Due to its great physiographic and faunal diversity, the natural heritage of Villena is of great importance in the province of Alicante. Its landscapes, dominated by a rocky and limestone ecosystem, have a rich environmental value that is apparent in an ecosystem with Meseta and Mediterranean characteristics.

The Sierra de Salinas stands out because of its altitude and extension, populated by holm- oak groves, pine forests and fauna among which the common genet, the wild cat or the wild boar stand out. There is also a large population of birds of prey such as the eagle owl, the tawny owl and the golden eagle. In addition, it has a micro-reserve of flora in the Lagrimal Cave, with protected species such as the star thistle and the perennial pepper weed.

Other outstanding mountain ranges are the Morrón, to the north, the Peña Rubia, to the south, and the Sierra de la Villa or San Cristobal, on which part of the urban centre lies. Here we can find Aleppo pine, rosemary, juniper, thyme or gorse.

The vast area of ​​Los Cabezos extends towards Yecla and Caudete, a relief with rounded hills shaped by wind weathering that houses an interesting Iberian gypsiferous vegetation and scrubland. Plants capable of withstanding the stressful gypsiferous habitat and the climatic contrast of the high summer temperatures and the severe winter frosts; such as the common soapwort, limonium supinum, the felty germander, the smooth rupturewort and immortelle (everlasting). In addition, there is a fragment of steppe-type vegetation with plants such as mugwort or the Maltese Fungus. Species that can be seen in the flora micro-reserve located next to Cabezo Redondo and in which the toothcarp, an endemic fish species in danger of extinction, has been reintroduced.

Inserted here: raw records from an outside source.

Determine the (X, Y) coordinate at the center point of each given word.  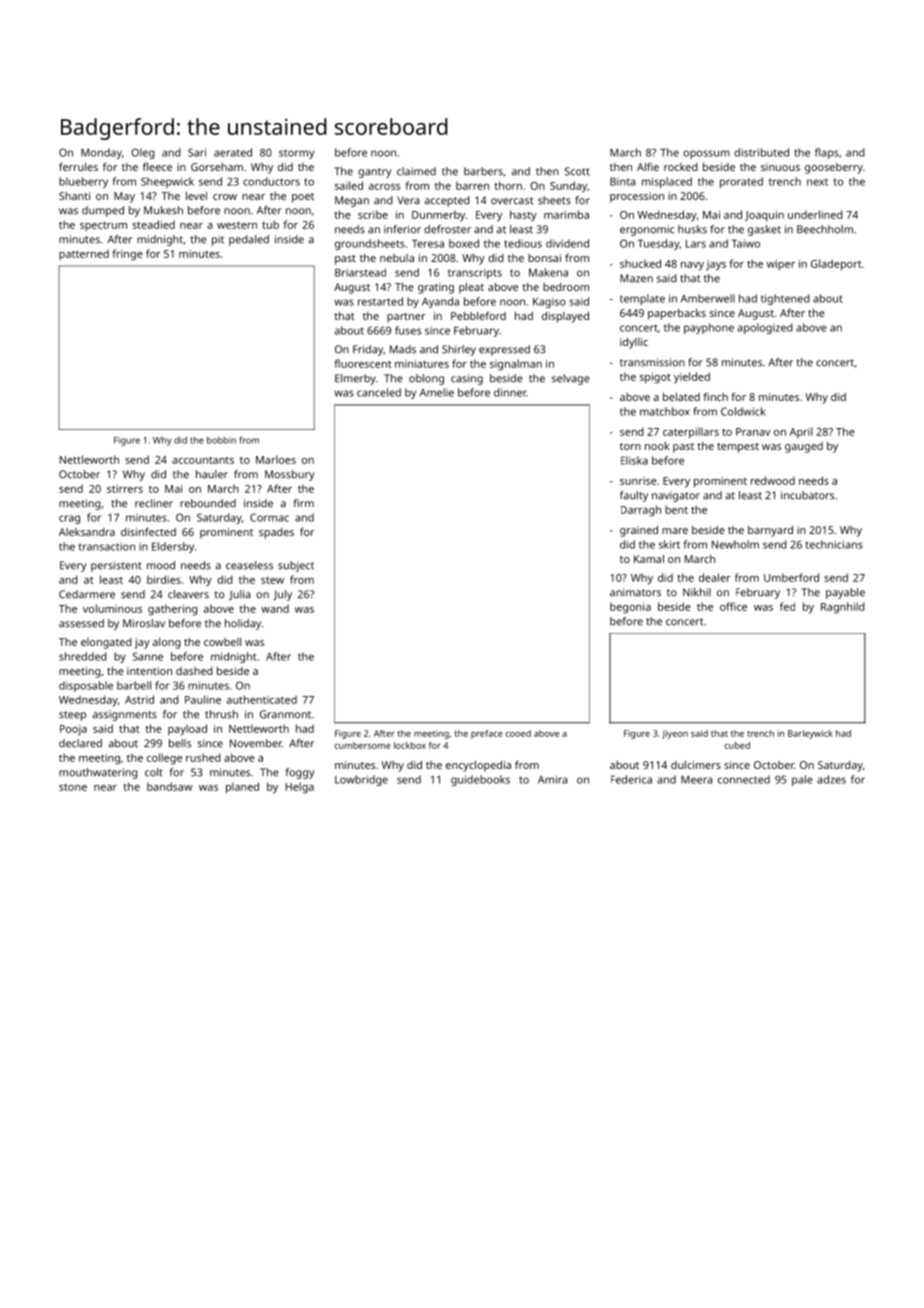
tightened (785, 299)
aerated (233, 152)
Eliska (634, 460)
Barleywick (810, 734)
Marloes (276, 459)
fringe (127, 255)
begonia (630, 608)
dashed (194, 671)
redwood (773, 480)
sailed (349, 185)
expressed (504, 350)
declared (80, 743)
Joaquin (764, 216)
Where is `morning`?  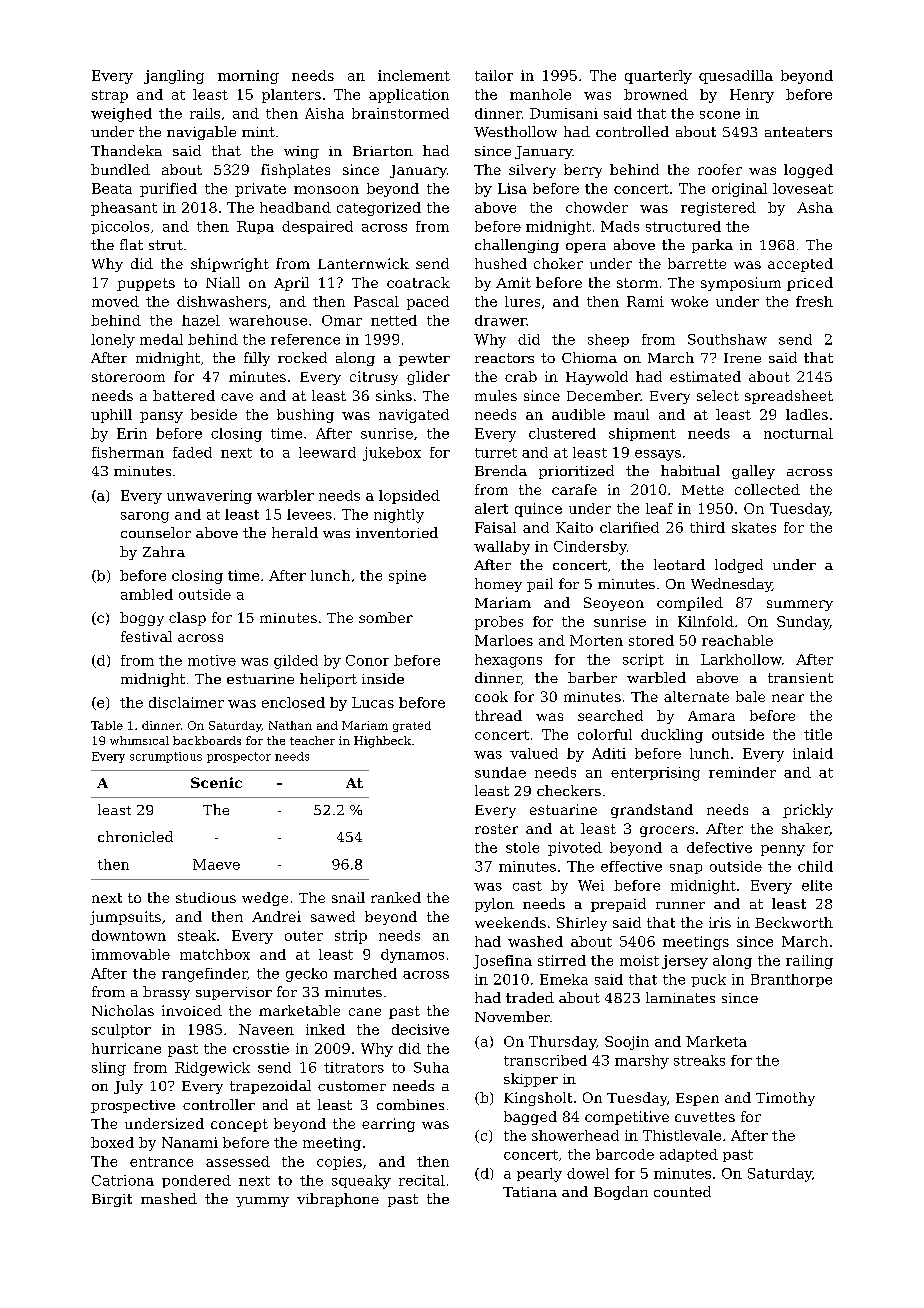
morning is located at coordinates (248, 77).
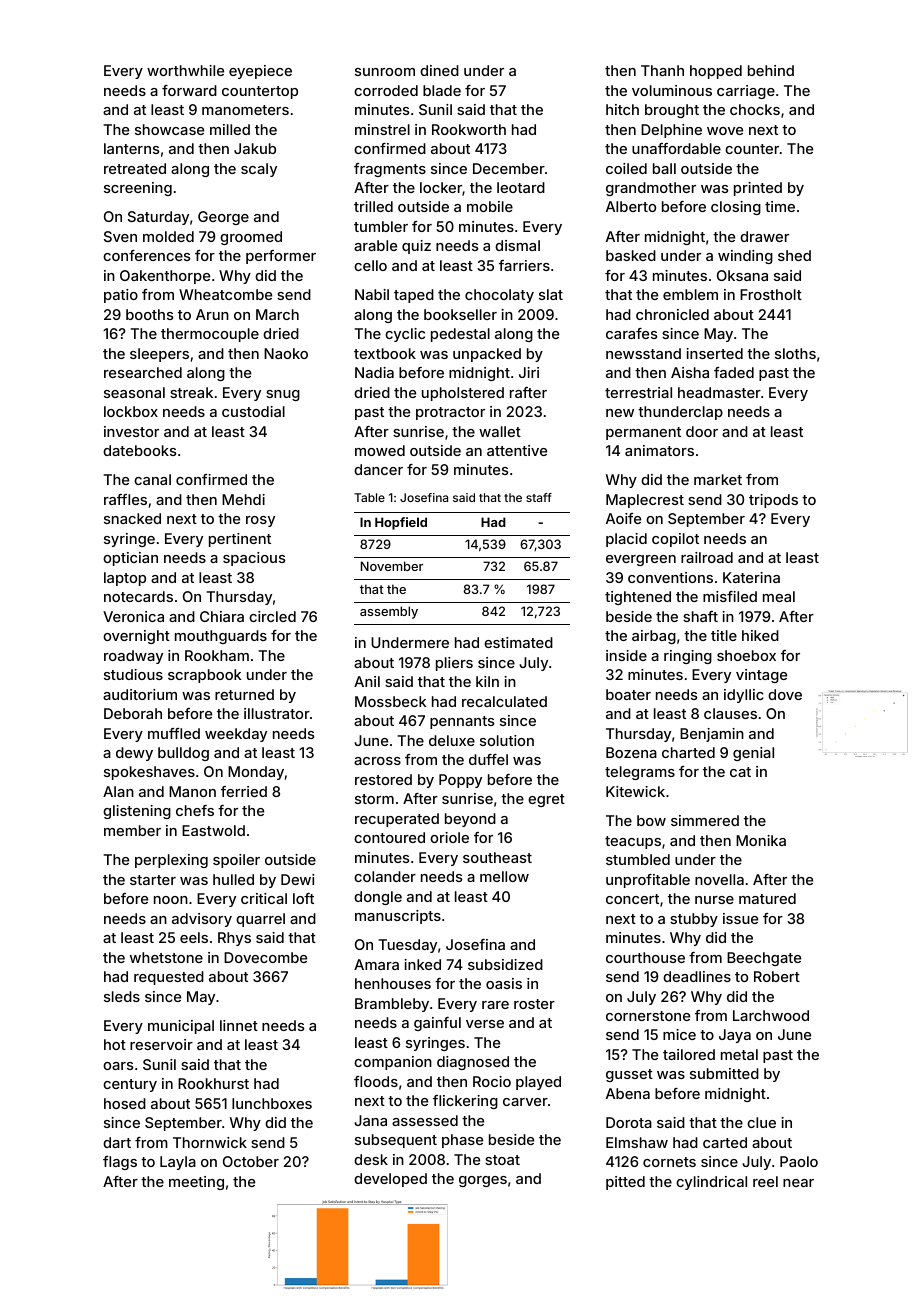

The abundant waters that flowed throughout the area, along with the characteristics of the basin, led to the existence in the past of an extensive sheet of water, known as the Villena Lagoon, which was drained at the beginning of the 19th century. These inland salt flats are fed by springs whose waters have a salinity much higher than that of seawater, so a large evaporation surface is not necessary. As in the coastal salt flats, there is a circuit of salt basins, or Saleros, which are intentionally connected by small gates and as the water travels through it evaporates and the saline deposits gradually become concentrated until the sodium chloride reaches crystallization point. The three salt basins are: Salero Viejo or Salero de la Redonda, Salero de Penalva and those of Salero Nuevo, also known as Salero de Requena or Salero de la Fortuna. The origin of the first two is lost in time, but the last one however is more recent.

Treat nature well:

  • Leave the place clean. Dispose of your rubbish and if possible, any that you come across, in the nearest town.
  • Follow the track. Do not take shortcuts. The ecosystem will welcome this gesture.
  • Fire is the mountainside’s worst enemy. Do not light fires and if you do not smoke, even better. Breathe pure air.
  • Respect the plants. Do not pick flowers or plants: take notes, take photos.
  • Observe animals without disturbing them. If you take your dog along, take responsibility for it.
  • Respect private property. Cross farmland using the trails.
  • Use recreational facilities correctly. Do not damage them, follow the basic rules of behaviour.
  • Forget about motor vehicles. Noise is a form of pollution. Enjoy the silence.